_Records for the exercise_
- - - - - - -

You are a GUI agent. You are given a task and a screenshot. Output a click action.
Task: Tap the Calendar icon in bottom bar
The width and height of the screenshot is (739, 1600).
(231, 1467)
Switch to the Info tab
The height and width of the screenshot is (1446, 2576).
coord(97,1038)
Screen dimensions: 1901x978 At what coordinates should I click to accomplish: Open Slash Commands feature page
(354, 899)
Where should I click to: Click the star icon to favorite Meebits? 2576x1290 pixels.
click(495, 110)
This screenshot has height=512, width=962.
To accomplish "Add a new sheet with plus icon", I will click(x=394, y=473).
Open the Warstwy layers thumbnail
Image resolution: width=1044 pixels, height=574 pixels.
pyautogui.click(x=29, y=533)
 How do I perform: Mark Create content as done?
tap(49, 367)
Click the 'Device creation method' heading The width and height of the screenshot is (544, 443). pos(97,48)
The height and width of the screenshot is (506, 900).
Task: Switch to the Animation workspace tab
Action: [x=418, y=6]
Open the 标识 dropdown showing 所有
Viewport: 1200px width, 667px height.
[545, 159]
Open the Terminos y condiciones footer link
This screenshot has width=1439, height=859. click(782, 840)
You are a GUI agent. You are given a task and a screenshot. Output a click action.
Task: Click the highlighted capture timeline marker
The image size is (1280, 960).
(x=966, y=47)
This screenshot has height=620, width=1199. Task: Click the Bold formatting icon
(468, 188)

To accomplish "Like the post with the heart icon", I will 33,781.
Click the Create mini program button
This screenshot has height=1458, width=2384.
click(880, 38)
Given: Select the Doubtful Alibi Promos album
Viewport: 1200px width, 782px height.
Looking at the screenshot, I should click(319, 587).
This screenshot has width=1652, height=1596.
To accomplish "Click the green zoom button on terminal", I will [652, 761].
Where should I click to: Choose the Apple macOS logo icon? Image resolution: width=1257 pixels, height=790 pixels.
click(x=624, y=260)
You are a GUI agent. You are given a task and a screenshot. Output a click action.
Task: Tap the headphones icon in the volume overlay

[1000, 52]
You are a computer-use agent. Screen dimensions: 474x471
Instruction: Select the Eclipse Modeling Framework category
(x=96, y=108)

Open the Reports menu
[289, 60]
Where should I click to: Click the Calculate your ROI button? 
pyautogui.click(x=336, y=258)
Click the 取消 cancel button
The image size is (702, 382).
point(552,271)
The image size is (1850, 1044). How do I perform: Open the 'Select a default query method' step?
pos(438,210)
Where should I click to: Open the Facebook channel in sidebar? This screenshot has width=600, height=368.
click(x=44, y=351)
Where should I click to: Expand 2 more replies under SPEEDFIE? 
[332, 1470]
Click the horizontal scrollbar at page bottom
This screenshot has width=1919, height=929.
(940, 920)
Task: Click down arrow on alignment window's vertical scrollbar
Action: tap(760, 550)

- - - - - - -

Rewrite the records above, changing every "Where should I click to" to "Where do I click to" and leaving everything else the same.

_Written response_
You are a GUI agent. You are given a task and a screenshot. Output a click action.
Task: Tap the Calendar icon in bottom bar
The width and height of the screenshot is (739, 1600).
(231, 1467)
Switch to the Info tab
The height and width of the screenshot is (1446, 2576).
coord(97,1038)
Screen dimensions: 1901x978 At what coordinates should I click to accomplish: Open Slash Commands feature page
(354, 899)
Where do I click to: Click the star icon to favorite Meebits? 2576x1290 pixels.
click(495, 110)
This screenshot has height=512, width=962.
To accomplish "Add a new sheet with plus icon", I will click(x=394, y=473).
Open the Warstwy layers thumbnail
Image resolution: width=1044 pixels, height=574 pixels.
pyautogui.click(x=29, y=533)
 How do I perform: Mark Create content as done?
tap(49, 367)
Click the 'Device creation method' heading The width and height of the screenshot is (544, 443). pos(97,48)
The height and width of the screenshot is (506, 900).
Task: Switch to the Animation workspace tab
Action: [x=418, y=6]
Open the 标识 dropdown showing 所有
Viewport: 1200px width, 667px height.
[545, 159]
Open the Terminos y condiciones footer link
This screenshot has width=1439, height=859. click(782, 840)
You are a GUI agent. You are given a task and a screenshot. Output a click action.
Task: Click the highlighted capture timeline marker
The image size is (1280, 960).
(x=966, y=47)
This screenshot has height=620, width=1199. Task: Click the Bold formatting icon
(468, 188)

To accomplish "Like the post with the heart icon", I will 33,781.
Click the Create mini program button
This screenshot has height=1458, width=2384.
click(880, 38)
Given: Select the Doubtful Alibi Promos album
Viewport: 1200px width, 782px height.
Looking at the screenshot, I should click(319, 587).
This screenshot has width=1652, height=1596.
To accomplish "Click the green zoom button on terminal", I will [652, 761].
Where do I click to: Choose the Apple macOS logo icon? Image resolution: width=1257 pixels, height=790 pixels.
click(x=624, y=260)
You are a GUI agent. You are given a task and a screenshot. Output a click action.
Task: Tap the headphones icon in the volume overlay

[1000, 52]
You are a computer-use agent. Screen dimensions: 474x471
Instruction: Select the Eclipse Modeling Framework category
(x=96, y=108)

Open the Reports menu
[289, 60]
Where do I click to: Click the Calculate your ROI button? 
pyautogui.click(x=336, y=258)
Click the 取消 cancel button
The image size is (702, 382).
point(552,271)
The image size is (1850, 1044). How do I perform: Open the 'Select a default query method' step?
pos(438,210)
Where do I click to: Open the Facebook channel in sidebar? This screenshot has width=600, height=368.
click(x=44, y=351)
Where do I click to: Expand 2 more replies under SPEEDFIE? 
[332, 1470]
Click the horizontal scrollbar at page bottom
This screenshot has width=1919, height=929.
(940, 920)
Task: Click down arrow on alignment window's vertical scrollbar
Action: tap(760, 550)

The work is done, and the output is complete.